- DICTIONARY OF CANADIAN BIOGRAPHY ARTICLE: Barbara Graymont, “THAYENDANEGEA (Thayendanegen, Thayeadanegea) (Joseph Thayendanegea, Joseph Brant),” in Dictionary of Canadian Biography, vol. 5, University of Toronto/Université Laval, 2003–. https://www.biographi.ca/en/bio/thayendanegea_5E.html
- DCB profile notes:
- Mohawk interpreter, translator, war chief, and statesman; Indian Department officer; member of the wolf clan; his Mohawk name means he sets or places together two bets; probably b. c. March 1742/43 in Cayahoga (near Akron, Ohio), son of Tehowaghwengaraghkwin; d. 24 Nov. 1807 in what is now Burlington, Ont.
- Brant’s first military service with the British came when he was about 15, during the Seven Years’ War. He took part in James Abercromby’s campaign to invade Canada by way of Lake George (Lac Saint-Sacrement) in 1758 and he was with the warriors who accompanied Sir William Johnson, superintendent of northern Indians, in the 1759 expedition against Fort Niagara (near Youngstown, N.Y.). The next year he was a member of the force led by Jeffery Amherst that descended the St Lawrence to besiege Montreal.
- After the outbreak of hostilities in the Thirteen Colonies in 1775, Brant remained loyal to the king. He went to Montreal with Guy Johnson in the summer and in November embarked for England with Johnson, Christian Daniel Claus, and a few associates to present their position on Indian affairs to the British government. Brant was generally lionized, introduced to some of the leading men in the arts, letters, and government, inducted into the Falcon Lodge of freemasons, and had his portrait painted.

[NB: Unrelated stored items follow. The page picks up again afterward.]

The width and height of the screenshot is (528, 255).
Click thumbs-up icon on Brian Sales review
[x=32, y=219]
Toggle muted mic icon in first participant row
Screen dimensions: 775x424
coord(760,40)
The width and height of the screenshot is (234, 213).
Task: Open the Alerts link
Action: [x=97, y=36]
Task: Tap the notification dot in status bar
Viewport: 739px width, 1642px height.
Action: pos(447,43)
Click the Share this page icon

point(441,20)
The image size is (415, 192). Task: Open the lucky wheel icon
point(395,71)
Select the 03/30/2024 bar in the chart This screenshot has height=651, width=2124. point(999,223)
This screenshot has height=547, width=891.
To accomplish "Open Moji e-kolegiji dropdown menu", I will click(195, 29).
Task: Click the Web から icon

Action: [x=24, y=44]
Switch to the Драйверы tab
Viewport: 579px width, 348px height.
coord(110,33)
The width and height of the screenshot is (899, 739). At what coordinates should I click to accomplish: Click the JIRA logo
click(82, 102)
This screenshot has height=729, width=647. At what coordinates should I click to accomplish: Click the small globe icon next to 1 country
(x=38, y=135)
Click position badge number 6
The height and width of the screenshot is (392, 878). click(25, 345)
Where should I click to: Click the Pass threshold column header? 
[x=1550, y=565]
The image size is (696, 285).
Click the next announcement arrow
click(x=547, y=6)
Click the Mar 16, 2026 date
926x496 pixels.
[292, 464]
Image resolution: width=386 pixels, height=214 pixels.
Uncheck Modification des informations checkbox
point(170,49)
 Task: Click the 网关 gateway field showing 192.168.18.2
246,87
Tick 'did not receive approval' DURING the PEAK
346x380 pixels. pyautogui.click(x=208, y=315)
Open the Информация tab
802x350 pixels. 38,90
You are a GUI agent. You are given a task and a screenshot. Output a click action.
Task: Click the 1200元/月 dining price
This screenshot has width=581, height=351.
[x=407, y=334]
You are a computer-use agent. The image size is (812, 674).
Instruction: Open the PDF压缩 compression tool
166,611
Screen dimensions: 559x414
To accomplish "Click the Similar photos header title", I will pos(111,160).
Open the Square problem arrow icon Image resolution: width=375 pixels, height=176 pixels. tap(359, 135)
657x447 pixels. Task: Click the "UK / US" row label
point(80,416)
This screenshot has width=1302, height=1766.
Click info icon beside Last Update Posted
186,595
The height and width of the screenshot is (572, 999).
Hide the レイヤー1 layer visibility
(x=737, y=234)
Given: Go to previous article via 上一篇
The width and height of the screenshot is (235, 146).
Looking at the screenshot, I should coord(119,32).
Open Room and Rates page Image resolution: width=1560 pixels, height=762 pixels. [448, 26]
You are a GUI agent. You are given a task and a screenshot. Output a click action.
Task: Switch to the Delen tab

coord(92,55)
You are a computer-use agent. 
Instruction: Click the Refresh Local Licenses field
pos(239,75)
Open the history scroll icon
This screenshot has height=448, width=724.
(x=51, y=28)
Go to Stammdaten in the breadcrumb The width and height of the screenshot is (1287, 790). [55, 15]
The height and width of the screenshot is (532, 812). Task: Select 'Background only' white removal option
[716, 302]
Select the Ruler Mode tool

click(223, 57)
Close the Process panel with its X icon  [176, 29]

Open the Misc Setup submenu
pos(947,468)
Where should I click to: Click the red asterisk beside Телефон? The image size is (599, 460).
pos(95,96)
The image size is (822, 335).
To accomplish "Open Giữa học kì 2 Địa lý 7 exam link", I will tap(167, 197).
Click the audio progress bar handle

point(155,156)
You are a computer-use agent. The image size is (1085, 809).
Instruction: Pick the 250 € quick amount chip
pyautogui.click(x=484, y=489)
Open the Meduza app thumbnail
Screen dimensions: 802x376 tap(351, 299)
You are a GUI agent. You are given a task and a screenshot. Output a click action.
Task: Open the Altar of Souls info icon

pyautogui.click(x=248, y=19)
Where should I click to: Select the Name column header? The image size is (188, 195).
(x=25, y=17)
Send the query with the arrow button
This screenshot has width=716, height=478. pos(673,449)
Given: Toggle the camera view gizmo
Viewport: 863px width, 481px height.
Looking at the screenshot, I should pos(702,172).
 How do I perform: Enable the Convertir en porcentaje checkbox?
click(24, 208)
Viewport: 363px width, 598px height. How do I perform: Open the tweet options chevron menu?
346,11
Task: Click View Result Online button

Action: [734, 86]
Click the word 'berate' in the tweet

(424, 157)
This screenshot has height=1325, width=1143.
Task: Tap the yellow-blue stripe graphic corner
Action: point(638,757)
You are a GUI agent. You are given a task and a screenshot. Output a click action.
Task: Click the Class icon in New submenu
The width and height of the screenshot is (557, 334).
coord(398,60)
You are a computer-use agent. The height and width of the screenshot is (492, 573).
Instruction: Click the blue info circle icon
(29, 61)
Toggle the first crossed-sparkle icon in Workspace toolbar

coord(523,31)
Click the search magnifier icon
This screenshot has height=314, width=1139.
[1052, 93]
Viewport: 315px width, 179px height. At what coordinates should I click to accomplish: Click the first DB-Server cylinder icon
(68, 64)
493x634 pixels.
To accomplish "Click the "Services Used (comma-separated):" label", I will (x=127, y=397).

- Brant and his companions returned to North America in time to participate in the battle of Long Island in the summer of 1776. Then he and his loyalist friend Gilbert Tice went in disguise through the American-held countryside to Iroquois territory, where Brant urged the Indians to abandon their treaty of neutrality with the Continental Congress and actively support British arms. After persistent effort he eventually raised a force of about 300 Indian warriors and 100 white loyalists. For nearly a year he remained in the Susquehanna River region.
- Brant was a noble figure who dedicated his whole life to the advancement of his people and who struggled to maintain their freedom and sovereignty. His major failure was his inability to understand the nature of British imperialism and to comprehend the fact that the British would not permit two sovereignties to exist in Upper Canada. The Indians were manipulated and exploited by the British government to serve the purposes of the empire; they were encouraged to cede their land in time of peace, pressured to become military allies in time of war, ignored in the treaty of peace, urged to form an enlarged confederacy as a barrier between the British and the Americans, and coerced to abandon the confederacy when the British had composed their differences with their enemy and growing Indian power threatened to rival their own.